AKASYA AĞACININ ALTINDA

Kandemir Konduk, 1945'te İstanbul'da üç çocuklu bir ailenin tek oğlu olarak dünyaya gelir. Annesi Nuriye Hanım ev kadını, babası Haşim Bey ise polistir. Konduk, mizaha ve yazıya olan ilgisini çocukluk yıllarında yaşadıklarına bağlar her zaman.

'Çocukluğumda inanılmaz zayıftım. Sıska bir heriftim. Beni aralarına alıp oynatmak istemezlerdi. Çok zayıf ve çelimsizim ya, bir yerime birşey olur diye korkarlardı. Sonra, polisin de oğlu olduğum için çekinirlerdi.

Belli bir süre sonra, ben de onların komik yönlerini bulup çıkarmaya, kendimi böyle oyalamaya başladım. Alaycılık olayı bende böyle gelişti. Kısa süre sonra arkadaşlar arasında, mizah yönümün su yüzüne çıkmasıyla aranan adam oldum.'

Kandemir Konduk, mizahı sever ama onun bir süre çalıştığı yer tersane olur. Ardından da 'Akasya ağacı'nın altında başlayan yazarlığı gelir.

'26 yaşındaydım. Altan Erbulak'ın bir yazısını okudum, yeni oyunlar aradıklarını söylüyordu. Tersane'den üç ay ücretsiz izin aldım ve koca bir yaz mevsiminde bahçemizdeki akasya ağacının dibinde oturup 'Yüzsüz Zühtü' adlı oyunu yazdım. Sonra da Altan Erbulak'ın kapıcısına teslim ettim. Fotokopisini bile almadım. Param yoktu ki. Kaybolsa, orijinali yoktu.

Neticede Altan Erbulak, bu yazdığım oyunu oynamaya karar verdi. Oyun yazarlığım böyle başladı.'

HERKES GÜLÜNECEK HALDE!

'Yüzsüz Zühtü'den sonra, Kandemir Konduk'un 'Deli Deli Tepeli', 'Işıklar Niye Karardı?', 'İnsanlığın Lüzumu Yok', 'Yasaklar' ve 'Geceler' adlı oyunları da Devekuşu Kabare Tiyatrosu tarafından sahnelenir. 1982 yılında Müjdat Gezen'le birlikte GÜM’ü (Güldürü Üretim Merkezi) kuran Konduk'un ilk müzikali 'Beyoğlu Beyoğlu'dur. Onun 'gülme' konusundaki açıklamalarına gelince...

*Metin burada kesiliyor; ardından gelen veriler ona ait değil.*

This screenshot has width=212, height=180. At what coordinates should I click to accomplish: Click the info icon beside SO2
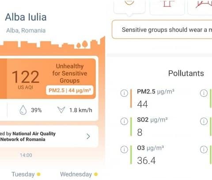click(x=124, y=121)
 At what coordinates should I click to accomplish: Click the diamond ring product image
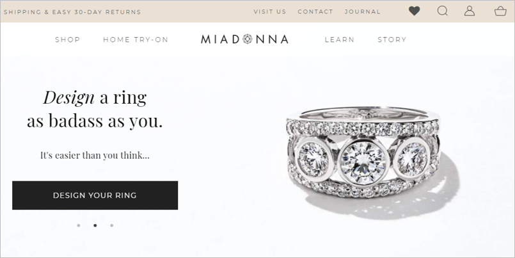point(371,163)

'İnsanların gülme nedenleri birkaç maddede toplanıyor. Bir kere, kendi başına gelmesini istemediği şeylere gülüyor insanlar. Tersliklere gülüyor. İnsanlar Türkiye'de gülünecek halde ama kendilerinin güldüklerini sanmıyorum. İnsanların gülmeleri için mutlu olmaları gerekir. Bence insanlarımız asıl mutlu olunca güleceklerdir.'

Ünlülerin komik öyküleri

Hülya Avşar sahneye tekme yiyerek çıktı

Kandemir Konduk'un bir kitapta topladığı ünlülerden komik anılarını konuşuyoruz. Güldüren anıları Konduk değil, bizzat ünlülerin kendileri anlatıyor. Önce, Hülya Avşar'ı dinliyoruz:

'Hayatımda ilk defa sahneye çıkıyorum. Her şey hazır. Benden önceki sanatçı arkadaşım, programını bitirip kulise döndü. Annem, ben, bir iki yakın dostum sahnenin arkasındayız. Heyecanım son haddinde. Resmen, dondum kaldım. Ayaklarım sahneye doğru gitmiyor. Kendime telkinde bulunuyorum ama nafile.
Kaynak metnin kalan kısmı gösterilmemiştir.